Every risk manager we have interviewed explained to us that periodic risk culture evaluations help strengthen it. So, we wanted to give readers some practical ideas around it.

There are multiple models which can be used to assess the current state of risk culture, including the risk culture framework developed by the Institute of Risk Management, UK or the risk maturity model developed by G31000 that covers elements of risk culture. Whatever the model risk managers select, they should make sure it is aligned with the ISO 31000:2018 principles.  

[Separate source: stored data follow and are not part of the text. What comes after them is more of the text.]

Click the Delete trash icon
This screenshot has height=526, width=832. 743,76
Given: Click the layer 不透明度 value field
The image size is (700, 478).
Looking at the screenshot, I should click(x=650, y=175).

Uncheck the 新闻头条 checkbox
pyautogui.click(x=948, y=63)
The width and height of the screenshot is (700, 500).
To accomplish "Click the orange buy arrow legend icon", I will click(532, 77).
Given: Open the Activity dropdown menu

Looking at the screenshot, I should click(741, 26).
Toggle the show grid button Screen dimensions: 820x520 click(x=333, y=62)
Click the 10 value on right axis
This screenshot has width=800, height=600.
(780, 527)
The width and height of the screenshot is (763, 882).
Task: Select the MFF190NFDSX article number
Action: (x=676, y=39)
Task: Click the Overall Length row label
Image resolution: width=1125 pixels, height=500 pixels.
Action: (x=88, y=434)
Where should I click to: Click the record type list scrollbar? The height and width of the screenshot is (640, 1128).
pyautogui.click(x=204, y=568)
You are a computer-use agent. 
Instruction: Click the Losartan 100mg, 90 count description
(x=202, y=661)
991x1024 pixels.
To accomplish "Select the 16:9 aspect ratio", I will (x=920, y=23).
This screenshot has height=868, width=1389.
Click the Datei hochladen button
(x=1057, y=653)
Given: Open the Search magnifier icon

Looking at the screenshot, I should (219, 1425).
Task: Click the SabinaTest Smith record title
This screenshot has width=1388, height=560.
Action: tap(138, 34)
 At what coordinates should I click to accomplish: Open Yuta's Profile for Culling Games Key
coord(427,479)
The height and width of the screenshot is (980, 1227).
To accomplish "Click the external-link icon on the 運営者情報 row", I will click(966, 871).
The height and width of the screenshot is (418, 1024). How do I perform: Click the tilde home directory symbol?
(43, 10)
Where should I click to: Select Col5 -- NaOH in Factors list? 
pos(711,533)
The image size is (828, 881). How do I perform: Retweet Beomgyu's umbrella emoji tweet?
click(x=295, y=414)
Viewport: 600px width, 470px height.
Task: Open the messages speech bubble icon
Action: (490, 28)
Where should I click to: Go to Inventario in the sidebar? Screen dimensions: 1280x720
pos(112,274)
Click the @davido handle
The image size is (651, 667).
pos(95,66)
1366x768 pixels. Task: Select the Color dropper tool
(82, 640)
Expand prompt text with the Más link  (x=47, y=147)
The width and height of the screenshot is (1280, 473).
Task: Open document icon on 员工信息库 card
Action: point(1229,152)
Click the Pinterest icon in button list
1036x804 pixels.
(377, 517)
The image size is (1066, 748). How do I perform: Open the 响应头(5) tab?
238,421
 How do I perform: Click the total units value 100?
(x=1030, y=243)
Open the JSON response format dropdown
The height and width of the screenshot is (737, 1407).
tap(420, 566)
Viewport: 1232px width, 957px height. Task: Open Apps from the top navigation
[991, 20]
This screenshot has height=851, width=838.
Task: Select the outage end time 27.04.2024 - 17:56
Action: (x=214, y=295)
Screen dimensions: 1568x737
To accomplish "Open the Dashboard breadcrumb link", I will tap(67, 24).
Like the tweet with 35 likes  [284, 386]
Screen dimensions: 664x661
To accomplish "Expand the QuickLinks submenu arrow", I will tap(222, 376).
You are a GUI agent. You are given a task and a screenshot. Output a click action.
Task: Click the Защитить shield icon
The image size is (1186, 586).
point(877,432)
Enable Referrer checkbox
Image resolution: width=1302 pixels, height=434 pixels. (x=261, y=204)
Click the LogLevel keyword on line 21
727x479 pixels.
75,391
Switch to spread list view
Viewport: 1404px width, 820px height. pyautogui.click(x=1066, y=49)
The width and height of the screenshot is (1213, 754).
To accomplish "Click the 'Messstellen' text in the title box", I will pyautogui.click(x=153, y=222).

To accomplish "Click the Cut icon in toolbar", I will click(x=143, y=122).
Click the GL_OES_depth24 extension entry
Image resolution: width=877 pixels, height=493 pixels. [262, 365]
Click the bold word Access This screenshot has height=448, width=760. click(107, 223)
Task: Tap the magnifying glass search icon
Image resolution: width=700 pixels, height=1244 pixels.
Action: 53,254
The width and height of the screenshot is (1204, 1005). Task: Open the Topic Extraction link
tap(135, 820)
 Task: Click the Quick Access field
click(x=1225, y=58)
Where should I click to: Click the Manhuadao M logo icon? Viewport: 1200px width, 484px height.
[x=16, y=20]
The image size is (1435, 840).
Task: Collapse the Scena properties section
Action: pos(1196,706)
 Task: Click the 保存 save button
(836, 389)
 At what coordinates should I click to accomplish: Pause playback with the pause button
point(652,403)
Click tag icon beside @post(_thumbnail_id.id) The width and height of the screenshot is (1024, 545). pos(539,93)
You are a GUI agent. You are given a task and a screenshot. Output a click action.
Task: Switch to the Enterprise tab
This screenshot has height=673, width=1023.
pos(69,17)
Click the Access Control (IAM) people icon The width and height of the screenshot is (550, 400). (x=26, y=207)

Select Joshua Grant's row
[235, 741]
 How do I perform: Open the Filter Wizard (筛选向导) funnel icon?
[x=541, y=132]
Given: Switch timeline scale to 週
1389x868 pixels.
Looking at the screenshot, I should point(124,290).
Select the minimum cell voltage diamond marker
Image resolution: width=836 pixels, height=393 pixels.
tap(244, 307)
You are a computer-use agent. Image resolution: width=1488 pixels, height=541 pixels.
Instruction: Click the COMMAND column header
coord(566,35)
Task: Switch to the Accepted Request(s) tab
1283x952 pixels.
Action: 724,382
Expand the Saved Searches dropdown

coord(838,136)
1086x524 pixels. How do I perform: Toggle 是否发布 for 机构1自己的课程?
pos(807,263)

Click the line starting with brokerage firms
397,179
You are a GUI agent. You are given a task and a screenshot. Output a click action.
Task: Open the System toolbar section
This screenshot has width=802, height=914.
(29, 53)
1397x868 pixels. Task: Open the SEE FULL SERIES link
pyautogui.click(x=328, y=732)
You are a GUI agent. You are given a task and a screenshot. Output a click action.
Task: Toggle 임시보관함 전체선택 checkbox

When reviewing risk management culture, risk managers should, among other things, look at:

• 
  
• Whether accountabilities and responsibilities for risk are well documented - A critical component of risk management integration is including responsibility and accountability (authority, resources, competences) for managing risks into all business activities. Top management should ensure that responsibilities and authority for relevant roles with respect to risk management are assigned and communicated at all levels of the organisation.
  
• Evidence of risk management competencies - Risk management competences should be developed in all core business units. Risk management competences should also become an important attribute when hiring new personnel to the organisation.
  
• Evidence of risk management training and awareness - All employees should receive risk management training appropriate to their level and risk exposure.
  
• Whether individual performance management considers risk information - Mature organisations align individual performance management with risk management. Employees should have individual key performance indicators relating to the management of risk and their participation in the risk management processes.
  
• Evidence of open communication and transparency - Information about the risks is openly discussed during the decision-making process. Significant risks are given due attention at the management and Board meetings. Executives are receptive to bad news and are ready to discuss risks and risk mitigations.
  

Risk managers should regularly discuss culture and attitude to risk with senior management and the Board, as well as help communicate Board and senior management expectations to the employees.